その人が
眠むっているところを見かけたら
どうか やさしくしてほしい
その人は ボクらの大切な先生だから
この序文が、この物語の「あたたかな」温度と「こまやかさ」を端的に物語っている。
「なぎさホテル」の人々との出会いによって再生し、新しい伴侶とともに始まった生活は、わずか二百日で死別というカタチで終わる。
ボロボロになった主人公と、誰からも愛されるチャーミングさをもつ先生。
この二人のロードムービーのような物語だ。
二人は「旅打ち」という競輪場を巡るたびに出る。
二人が巡る、寂れた街の人気のない路地裏と豊かな小島の海辺の時間。
そうしたところに旅特有の寂寥感と時間の流れが感じられ、どこか旅に出たくなってくる。
何故か、陽が落ちきってしまう前の電気をつけるかつけないかくらいの時間帯の空が強烈に思い出された。
もちろん、これから人波が激しくなるであろう都会の空ではなく、より寂しくなっていくどこか田舎の空のほうだが。
ギャンブルメインの旅だから、日程や内容は粗暴だ。
しかし、取り扱い注意のワレモノのような二人が見せる内面は、とても繊細だ。
そして、旅先で出会う人々も。
登場人物は、みな優しい人ばかりだ。
そして、それが過ぎて、 ただどうしたものかと気を揉みながら、主人公に本当の助言がなかなか出来ずにいる。
先生は、主人公に小説を書かせるべきだと思いながら、そのことを上手く伝えられずにいる。
見かねた歌手の「Iさん」がそれとなく書かせようとするが、それすら強い物言いではない。
もとより「Kさん」はうまく伝えられないので、先生を紹介することでナニカを伝えたいのだろう。
先生は、ちっとも先生らしくはない。
「好きにやればいいんですよ。なるようにしかなりませんから。」等と言い、ああしろこうしろは一切言わない。
この言葉だって相当に酔った場面でやっと出た言葉で、普段は謝ってばっかりだ。
なにしろ、場所や状況にかかわらず、突然寝てしまうというナルコレプシーという奇病の持ち主。

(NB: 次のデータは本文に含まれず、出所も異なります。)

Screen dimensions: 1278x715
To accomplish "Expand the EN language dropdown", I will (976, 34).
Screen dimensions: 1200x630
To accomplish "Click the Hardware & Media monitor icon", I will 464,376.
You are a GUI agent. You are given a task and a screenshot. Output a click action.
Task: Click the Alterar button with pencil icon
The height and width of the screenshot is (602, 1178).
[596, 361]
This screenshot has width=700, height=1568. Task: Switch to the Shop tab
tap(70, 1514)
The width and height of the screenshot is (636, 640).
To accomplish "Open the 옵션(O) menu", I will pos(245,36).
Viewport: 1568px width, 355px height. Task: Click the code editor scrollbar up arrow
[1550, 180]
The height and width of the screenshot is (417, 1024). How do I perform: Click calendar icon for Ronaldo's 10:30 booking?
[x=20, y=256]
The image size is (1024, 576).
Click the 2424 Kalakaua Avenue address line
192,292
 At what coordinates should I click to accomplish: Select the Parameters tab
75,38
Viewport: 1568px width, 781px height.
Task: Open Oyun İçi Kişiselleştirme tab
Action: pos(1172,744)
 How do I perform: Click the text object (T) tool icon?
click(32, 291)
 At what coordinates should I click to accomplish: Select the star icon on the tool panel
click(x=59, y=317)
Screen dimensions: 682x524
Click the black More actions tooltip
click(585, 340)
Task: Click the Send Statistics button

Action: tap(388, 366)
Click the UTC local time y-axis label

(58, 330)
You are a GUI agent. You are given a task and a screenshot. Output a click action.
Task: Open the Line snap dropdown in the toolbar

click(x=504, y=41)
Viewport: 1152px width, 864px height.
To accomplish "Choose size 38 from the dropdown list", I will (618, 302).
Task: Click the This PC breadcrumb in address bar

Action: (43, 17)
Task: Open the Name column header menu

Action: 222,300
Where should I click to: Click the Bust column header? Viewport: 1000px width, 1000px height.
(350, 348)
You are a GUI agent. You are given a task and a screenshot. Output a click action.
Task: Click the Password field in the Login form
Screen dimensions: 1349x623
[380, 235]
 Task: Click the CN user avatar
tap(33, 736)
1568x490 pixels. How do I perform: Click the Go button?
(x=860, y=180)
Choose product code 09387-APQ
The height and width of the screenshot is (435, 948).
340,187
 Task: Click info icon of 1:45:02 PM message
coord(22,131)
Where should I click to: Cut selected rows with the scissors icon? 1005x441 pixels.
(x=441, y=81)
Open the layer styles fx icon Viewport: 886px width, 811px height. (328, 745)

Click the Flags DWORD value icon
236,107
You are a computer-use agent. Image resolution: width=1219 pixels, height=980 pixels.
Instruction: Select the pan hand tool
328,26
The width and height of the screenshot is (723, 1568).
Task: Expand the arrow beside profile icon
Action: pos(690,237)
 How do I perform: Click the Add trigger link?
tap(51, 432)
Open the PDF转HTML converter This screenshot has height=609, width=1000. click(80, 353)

付き合うのは、相当に骨が折れるはずだが、誰も文句は言わない。
その病気すらもチャームポイントとして愛されているのだから相当なものだ。
先生は主人公に言う。
「サブロー君、人は病気や事故で亡くなるんじゃないそうです。人は寿命で亡くなるそうです。」
コレもずーっと言いたかったのだろうが、言えずにいた言葉の一つだろう。
「だから自分を責めるな」とは、上手く続けられなかったが。
本当に誰かを心配している人は黙って見ている。
伝えたい言葉や思いはアレコレあるのだが、そのきっかけが上手く掴めずにいる。
だから、黙ってそばにいる。
人の生来の孤独さと、それでもあきらめきれない人とのつながり。
閉ざしても繋がってしまう人と縁。
そして、静かに人を想う。
こうしたことを深く考えさせられる。
まして、アレコレに辟易して、いろんなものを閉ざしつつある自分には。
読後、これまで経験したことのない穏やかなあたたかさを感じた。
このあたたかさが、先生と主人公が共有していたものと同じであればいいなあ。。。
「哲也」では主人公は困難を克服する強い人物に描かれているが、原案の竹内一郎は「阿佐田さんに申し訳ない。実際はむしろ反対だったと思う」。突然眠り出す病を抱え、社会の外側で生きる姿に「弱さを肯定してくれていると感じる。この人にはまると中毒になる」と話す。